◆ **WHAT THE TASK ASKS**: Begin at the line containing "Reject additional cookies (345, 172)" in the entries below and end at the line containing "Cookie settings (500, 172)"; transcribe that range exactly and nothing outside it.

(Pixel coordinate grounding data)
▶

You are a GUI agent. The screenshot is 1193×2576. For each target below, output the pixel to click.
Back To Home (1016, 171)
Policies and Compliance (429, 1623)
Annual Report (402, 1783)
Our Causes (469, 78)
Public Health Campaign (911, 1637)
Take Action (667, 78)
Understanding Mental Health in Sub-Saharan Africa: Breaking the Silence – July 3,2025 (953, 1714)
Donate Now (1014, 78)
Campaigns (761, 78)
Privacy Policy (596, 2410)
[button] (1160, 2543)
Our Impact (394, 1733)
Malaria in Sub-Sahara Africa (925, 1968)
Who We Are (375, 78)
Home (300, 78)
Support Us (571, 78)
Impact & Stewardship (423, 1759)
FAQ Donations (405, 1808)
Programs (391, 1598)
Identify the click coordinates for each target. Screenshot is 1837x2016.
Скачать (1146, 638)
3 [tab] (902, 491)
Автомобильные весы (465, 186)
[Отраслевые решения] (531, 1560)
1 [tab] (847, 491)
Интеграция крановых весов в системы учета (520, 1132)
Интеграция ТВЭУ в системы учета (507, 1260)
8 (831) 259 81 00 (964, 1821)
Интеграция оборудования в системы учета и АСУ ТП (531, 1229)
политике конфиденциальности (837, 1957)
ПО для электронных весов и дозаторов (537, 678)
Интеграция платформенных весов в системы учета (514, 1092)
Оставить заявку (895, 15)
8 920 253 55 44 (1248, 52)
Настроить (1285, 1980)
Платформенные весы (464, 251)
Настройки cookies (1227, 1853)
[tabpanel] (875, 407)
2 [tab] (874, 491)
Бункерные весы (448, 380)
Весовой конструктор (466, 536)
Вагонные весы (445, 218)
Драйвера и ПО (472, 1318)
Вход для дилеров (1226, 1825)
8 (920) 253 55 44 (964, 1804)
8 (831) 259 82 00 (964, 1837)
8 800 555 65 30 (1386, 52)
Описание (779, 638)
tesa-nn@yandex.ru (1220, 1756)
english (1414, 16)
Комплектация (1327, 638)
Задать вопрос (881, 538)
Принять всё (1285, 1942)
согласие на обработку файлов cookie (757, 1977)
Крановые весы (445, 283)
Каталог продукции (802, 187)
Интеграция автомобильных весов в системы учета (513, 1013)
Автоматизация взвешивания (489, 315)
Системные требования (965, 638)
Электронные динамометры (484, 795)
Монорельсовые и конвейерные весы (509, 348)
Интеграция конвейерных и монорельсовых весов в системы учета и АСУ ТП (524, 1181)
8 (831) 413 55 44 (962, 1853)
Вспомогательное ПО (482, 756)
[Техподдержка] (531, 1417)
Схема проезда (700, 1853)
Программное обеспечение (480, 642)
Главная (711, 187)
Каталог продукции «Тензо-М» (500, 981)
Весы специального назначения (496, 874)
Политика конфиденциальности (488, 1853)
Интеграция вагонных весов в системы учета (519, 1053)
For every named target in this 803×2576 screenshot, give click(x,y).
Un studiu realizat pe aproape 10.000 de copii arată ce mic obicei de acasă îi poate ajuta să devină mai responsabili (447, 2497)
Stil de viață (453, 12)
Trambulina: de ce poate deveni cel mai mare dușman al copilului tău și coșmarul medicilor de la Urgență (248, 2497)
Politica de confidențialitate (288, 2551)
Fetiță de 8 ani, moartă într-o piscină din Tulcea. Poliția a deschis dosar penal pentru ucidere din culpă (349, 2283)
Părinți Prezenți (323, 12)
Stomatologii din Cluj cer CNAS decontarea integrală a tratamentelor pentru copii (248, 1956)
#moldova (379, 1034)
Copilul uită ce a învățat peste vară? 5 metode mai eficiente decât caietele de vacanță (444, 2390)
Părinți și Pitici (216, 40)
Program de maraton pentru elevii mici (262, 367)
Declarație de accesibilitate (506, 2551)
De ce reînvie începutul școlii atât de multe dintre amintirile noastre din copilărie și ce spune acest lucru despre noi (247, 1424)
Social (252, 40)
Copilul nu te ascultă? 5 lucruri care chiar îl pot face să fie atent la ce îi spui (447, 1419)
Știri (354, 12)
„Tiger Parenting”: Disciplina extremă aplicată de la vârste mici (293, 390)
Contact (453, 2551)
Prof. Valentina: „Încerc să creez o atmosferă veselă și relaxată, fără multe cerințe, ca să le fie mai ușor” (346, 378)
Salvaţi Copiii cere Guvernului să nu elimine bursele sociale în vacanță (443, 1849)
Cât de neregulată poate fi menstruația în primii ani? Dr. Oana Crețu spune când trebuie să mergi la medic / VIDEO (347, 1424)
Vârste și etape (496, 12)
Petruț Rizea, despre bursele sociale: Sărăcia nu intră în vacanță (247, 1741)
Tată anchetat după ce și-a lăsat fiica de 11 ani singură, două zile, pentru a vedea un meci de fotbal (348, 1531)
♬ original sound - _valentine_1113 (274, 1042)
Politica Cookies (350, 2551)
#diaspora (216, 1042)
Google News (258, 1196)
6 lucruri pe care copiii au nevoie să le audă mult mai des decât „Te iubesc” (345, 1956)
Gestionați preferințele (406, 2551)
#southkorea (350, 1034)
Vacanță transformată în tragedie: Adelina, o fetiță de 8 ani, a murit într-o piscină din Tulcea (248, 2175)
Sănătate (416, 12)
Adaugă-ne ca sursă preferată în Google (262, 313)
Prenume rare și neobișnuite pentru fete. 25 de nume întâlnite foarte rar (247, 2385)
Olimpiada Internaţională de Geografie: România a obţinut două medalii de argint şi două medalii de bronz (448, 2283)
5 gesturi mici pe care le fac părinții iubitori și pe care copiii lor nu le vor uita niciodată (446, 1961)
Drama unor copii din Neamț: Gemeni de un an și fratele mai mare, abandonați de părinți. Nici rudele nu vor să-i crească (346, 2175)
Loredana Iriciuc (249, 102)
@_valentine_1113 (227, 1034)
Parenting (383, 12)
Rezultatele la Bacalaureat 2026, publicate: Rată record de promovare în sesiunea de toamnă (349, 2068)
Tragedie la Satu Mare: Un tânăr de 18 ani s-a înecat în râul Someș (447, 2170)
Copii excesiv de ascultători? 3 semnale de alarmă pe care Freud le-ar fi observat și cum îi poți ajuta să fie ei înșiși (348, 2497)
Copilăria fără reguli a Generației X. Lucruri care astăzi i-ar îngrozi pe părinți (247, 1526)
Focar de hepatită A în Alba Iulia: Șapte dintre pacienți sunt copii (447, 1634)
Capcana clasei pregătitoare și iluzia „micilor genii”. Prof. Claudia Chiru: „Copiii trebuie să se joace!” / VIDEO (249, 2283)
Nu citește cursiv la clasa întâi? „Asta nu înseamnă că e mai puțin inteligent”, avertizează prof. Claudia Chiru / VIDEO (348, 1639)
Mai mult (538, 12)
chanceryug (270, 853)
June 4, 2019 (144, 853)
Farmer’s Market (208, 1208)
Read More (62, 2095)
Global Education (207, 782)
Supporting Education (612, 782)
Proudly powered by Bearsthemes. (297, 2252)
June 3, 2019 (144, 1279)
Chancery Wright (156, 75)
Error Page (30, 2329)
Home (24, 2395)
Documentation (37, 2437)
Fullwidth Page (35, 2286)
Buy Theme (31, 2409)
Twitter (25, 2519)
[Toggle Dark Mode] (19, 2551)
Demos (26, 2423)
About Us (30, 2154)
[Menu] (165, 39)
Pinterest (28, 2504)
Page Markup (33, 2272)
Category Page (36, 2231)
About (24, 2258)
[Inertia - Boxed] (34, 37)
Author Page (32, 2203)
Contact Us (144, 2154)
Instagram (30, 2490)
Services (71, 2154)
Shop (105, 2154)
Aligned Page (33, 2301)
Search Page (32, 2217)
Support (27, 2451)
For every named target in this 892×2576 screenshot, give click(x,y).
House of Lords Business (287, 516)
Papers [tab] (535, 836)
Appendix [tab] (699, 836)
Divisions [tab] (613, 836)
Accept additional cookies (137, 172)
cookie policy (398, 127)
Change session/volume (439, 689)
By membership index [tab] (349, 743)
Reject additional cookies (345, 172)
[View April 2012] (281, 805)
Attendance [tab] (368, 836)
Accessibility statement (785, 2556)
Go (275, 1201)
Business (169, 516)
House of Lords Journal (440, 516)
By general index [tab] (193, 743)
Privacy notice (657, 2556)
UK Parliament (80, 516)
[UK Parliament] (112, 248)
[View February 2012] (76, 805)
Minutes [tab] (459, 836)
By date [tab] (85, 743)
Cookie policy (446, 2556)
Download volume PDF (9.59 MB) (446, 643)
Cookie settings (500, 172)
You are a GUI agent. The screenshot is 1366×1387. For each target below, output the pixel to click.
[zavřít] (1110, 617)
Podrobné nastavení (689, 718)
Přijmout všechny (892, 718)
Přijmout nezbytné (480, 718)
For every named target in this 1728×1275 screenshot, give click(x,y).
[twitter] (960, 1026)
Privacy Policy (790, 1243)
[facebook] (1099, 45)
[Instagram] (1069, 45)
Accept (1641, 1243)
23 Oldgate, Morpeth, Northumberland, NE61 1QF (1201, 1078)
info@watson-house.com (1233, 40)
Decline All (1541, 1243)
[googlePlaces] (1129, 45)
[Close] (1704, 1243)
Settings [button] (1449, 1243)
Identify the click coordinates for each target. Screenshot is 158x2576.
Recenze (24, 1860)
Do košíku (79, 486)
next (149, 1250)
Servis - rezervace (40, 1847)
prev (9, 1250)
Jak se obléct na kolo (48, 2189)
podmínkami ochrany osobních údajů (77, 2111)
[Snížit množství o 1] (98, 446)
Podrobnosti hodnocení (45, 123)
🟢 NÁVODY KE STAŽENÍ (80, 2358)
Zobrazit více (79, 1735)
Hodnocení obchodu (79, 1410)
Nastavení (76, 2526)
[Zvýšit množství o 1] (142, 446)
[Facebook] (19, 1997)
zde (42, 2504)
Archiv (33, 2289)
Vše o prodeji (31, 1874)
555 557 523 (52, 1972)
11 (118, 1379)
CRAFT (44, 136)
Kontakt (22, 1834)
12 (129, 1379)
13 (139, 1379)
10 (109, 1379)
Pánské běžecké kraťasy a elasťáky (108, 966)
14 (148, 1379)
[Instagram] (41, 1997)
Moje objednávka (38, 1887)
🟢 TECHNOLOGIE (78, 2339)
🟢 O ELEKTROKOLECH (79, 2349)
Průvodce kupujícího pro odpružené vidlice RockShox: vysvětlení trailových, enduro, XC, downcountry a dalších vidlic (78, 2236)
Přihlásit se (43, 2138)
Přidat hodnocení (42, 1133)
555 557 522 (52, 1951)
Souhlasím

◀

◆ **ANSWER TO THIS EXERCISE**:
Reject additional cookies (345, 172)
[View April 2012] (281, 805)
Attendance [tab] (368, 836)
Accessibility statement (785, 2556)
Go (275, 1201)
Business (169, 516)
House of Lords Journal (440, 516)
By general index [tab] (193, 743)
Privacy notice (657, 2556)
UK Parliament (80, 516)
[UK Parliament] (112, 248)
[View February 2012] (76, 805)
Minutes [tab] (459, 836)
By date [tab] (85, 743)
Cookie policy (446, 2556)
Download volume PDF (9.59 MB) (446, 643)
Cookie settings (500, 172)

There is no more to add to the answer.